### Exercise objective
Reproduce every row below verbatim, line for line, with no changes.

Dataset rows:
================

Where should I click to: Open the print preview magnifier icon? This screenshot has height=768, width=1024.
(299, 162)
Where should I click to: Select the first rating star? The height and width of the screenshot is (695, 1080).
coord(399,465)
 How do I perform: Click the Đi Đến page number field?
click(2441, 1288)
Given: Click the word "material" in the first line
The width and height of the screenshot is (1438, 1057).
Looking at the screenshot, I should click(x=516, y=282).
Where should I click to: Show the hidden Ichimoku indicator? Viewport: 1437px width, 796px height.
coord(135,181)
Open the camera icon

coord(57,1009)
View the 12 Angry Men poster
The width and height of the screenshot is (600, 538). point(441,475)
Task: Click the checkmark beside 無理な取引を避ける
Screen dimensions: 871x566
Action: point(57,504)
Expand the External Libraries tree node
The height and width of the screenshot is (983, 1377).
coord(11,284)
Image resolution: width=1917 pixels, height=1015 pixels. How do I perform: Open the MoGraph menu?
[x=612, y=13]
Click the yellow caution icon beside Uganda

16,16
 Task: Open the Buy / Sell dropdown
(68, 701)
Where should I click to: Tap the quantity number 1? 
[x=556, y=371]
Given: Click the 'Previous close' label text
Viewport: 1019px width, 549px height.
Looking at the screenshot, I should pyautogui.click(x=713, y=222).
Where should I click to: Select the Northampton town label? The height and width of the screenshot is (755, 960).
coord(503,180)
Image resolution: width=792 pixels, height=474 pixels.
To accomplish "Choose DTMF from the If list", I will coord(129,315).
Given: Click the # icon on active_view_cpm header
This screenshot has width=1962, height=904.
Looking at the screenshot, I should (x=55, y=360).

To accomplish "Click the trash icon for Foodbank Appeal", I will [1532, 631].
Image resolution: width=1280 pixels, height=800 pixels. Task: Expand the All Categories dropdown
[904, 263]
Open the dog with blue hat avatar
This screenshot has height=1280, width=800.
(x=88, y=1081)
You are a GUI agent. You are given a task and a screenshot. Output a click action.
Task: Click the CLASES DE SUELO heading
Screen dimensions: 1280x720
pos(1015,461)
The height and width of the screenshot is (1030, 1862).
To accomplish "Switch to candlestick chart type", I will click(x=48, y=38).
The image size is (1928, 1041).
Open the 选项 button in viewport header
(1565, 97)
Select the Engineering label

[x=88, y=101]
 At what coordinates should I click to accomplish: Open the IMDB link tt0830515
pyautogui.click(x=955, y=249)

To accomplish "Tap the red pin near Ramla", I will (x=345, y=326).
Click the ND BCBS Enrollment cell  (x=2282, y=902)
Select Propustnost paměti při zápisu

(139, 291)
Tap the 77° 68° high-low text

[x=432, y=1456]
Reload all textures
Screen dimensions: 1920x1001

================

### Answer for the task
Where should I click to: Open the print preview magnifier icon? This screenshot has height=768, width=1024.
(299, 162)
Where should I click to: Select the first rating star? The height and width of the screenshot is (695, 1080).
coord(399,465)
 How do I perform: Click the Đi Đến page number field?
click(2441, 1288)
Given: Click the word "material" in the first line
The width and height of the screenshot is (1438, 1057).
Looking at the screenshot, I should click(x=516, y=282).
Where should I click to: Show the hidden Ichimoku indicator? Viewport: 1437px width, 796px height.
coord(135,181)
Open the camera icon

coord(57,1009)
View the 12 Angry Men poster
The width and height of the screenshot is (600, 538). point(441,475)
Task: Click the checkmark beside 無理な取引を避ける
Screen dimensions: 871x566
Action: point(57,504)
Expand the External Libraries tree node
The height and width of the screenshot is (983, 1377).
coord(11,284)
Image resolution: width=1917 pixels, height=1015 pixels. How do I perform: Open the MoGraph menu?
[x=612, y=13]
Click the yellow caution icon beside Uganda

16,16
 Task: Open the Buy / Sell dropdown
(68, 701)
Where should I click to: Tap the quantity number 1? 
[x=556, y=371]
Given: Click the 'Previous close' label text
Viewport: 1019px width, 549px height.
Looking at the screenshot, I should pyautogui.click(x=713, y=222).
Where should I click to: Select the Northampton town label? The height and width of the screenshot is (755, 960).
coord(503,180)
Image resolution: width=792 pixels, height=474 pixels.
To accomplish "Choose DTMF from the If list", I will coord(129,315).
Given: Click the # icon on active_view_cpm header
This screenshot has width=1962, height=904.
Looking at the screenshot, I should (x=55, y=360).

To accomplish "Click the trash icon for Foodbank Appeal", I will [1532, 631].
Image resolution: width=1280 pixels, height=800 pixels. Task: Expand the All Categories dropdown
[904, 263]
Open the dog with blue hat avatar
This screenshot has height=1280, width=800.
(x=88, y=1081)
You are a GUI agent. You are given a task and a screenshot. Output a click action.
Task: Click the CLASES DE SUELO heading
Screen dimensions: 1280x720
pos(1015,461)
The height and width of the screenshot is (1030, 1862).
To accomplish "Switch to candlestick chart type", I will click(x=48, y=38).
The image size is (1928, 1041).
Open the 选项 button in viewport header
(1565, 97)
Select the Engineering label

[x=88, y=101]
 At what coordinates should I click to accomplish: Open the IMDB link tt0830515
pyautogui.click(x=955, y=249)

To accomplish "Tap the red pin near Ramla", I will (x=345, y=326).
Click the ND BCBS Enrollment cell  (x=2282, y=902)
Select Propustnost paměti při zápisu

(139, 291)
Tap the 77° 68° high-low text

[x=432, y=1456]
Reload all textures
Screen dimensions: 1920x1001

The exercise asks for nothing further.